▶ _Texte_
______________________________
Pierre Lapin 2 : lièvre des villes et lièvre des champs


Deux ans après le premier volume, Sony Pictures Animation revient en salles cet été avec Pierre Lapin 2, deuxième grand film pour enfants sorti en salles en France depuis le déconfinement après Tom & Jerry. Si le nom de Pierre Lapin est particulièrement connu auprès du jeune public, avant tout par l’intermédiaire du très célèbre conte pour enfants de Beatrix Potter mettant en scène les aventures du petit mammifère, il est toujours assez déroutant de le voir sur grand écran, qui plus est pour la deuxième fois. En effet, voir les aquarelles artisanales et les personnages de l’autrice changés en une franchise jouant à armes égales avec des concurrents comme Disney peut soulever légitimement plus d’inquiétudes que d’enthousiasme : l’industrie cinématographique ne dénaturerait-elle pas un des plus grands noms des contes pour enfants ? Les grands studios n’auraient-ils pas les dents un peu trop longues en donnant vie aux personnages de Beatrix Potter ? Adapter une deuxième fois ce conte pour enfants, serait-ce dévoyer son charme originel, le soumettant aux exigences commerciales de l’exploitation à grande échelle et de l’impitoyable marché du film ? Des questions toutes légitimes, que le film tente de régler à sa manière, mais sans jamais déroger aux codes du film familial – pour le meilleur comme pour le pire.

Après les événements du premier film, Béa se marie avec Thomas McGregor. Si Pierre Lapin, espiègle comme il est, peine toujours à bien s’entendre avec le jeune homme, lui et tous les animaux de la ferme prennent plaisir à vivre ensemble, partageant le potager de la ferme, jouant tous les jours… jusqu’à ce que Béa reçoive l’offre d’un éditeur lui proposant de faire de son conte pour enfants un grand best-seller – quitte à dévoyer le récit de la jeune écrivaine. Alors que le couple et leurs lapins se rendent en ville pour rencontrer le fameux éditeur, Pierre Lapin découvre que dans les faubourgs existent d’autres animaux, auprès desquels ses mauvais tours ne passent pas inaperçus…

Au niveau du récit, le film réussit un travail d’équilibriste : arrivant à jongler équitablement entre les codes narratifs du film familial, l’humour, les scènes d’action et de courses poursuites, et même un ton ironique permettant de nombreuses ruptures du quatrième mur, Pierre Lapin 2 est un film assez ludique, qui joue avec son public et n’en éprouve aucune gêne.
______________________________
▶ _Données fournies_

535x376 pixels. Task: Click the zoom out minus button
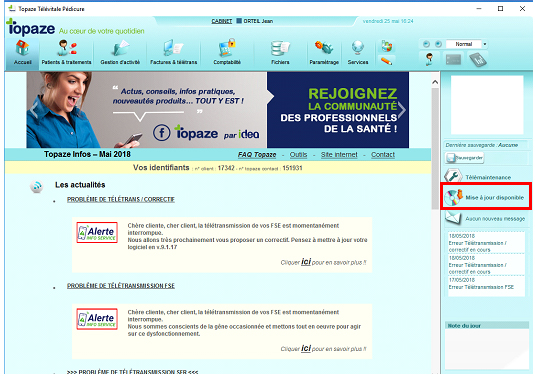pyautogui.click(x=426, y=44)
______________________________
▶ _Problème 1_
Recopiez le passage de la critique de Pierre Lapin 2 qui va de « Au niveau du » à « éprouve aucune gêne. ».
▶ _Problème 2_
D'après la critique de Pierre Lapin 2, pourquoi voir ce personnage au cinéma peut-il faire naître plus d'inquiétude que d'enthousiasme ? Répondez en une à trois phrases.
Les données forment un ensemble à part, sans lien avec le texte.

▶ _Résultat 1_
Au niveau du récit, le film réussit un travail d’équilibriste : arrivant à jongler équitablement entre les codes narratifs du film familial, l’humour, les scènes d’action et de courses poursuites, et même un ton ironique permettant de nombreuses ruptures du quatrième mur, Pierre Lapin 2 est un film assez ludique, qui joue avec son public et n’en éprouve aucune gêne.

▶ _Résultat 2_
Parce que les aquarelles artisanales et les personnages de Beatrix Potter y sont changés en une franchise qui rivalise avec des concurrents comme Disney. On peut alors craindre que l'industrie du cinéma dénature l'un des plus grands noms des contes pour enfants et lui fasse perdre son charme d'origine en le soumettant aux exigences commerciales du marché du film.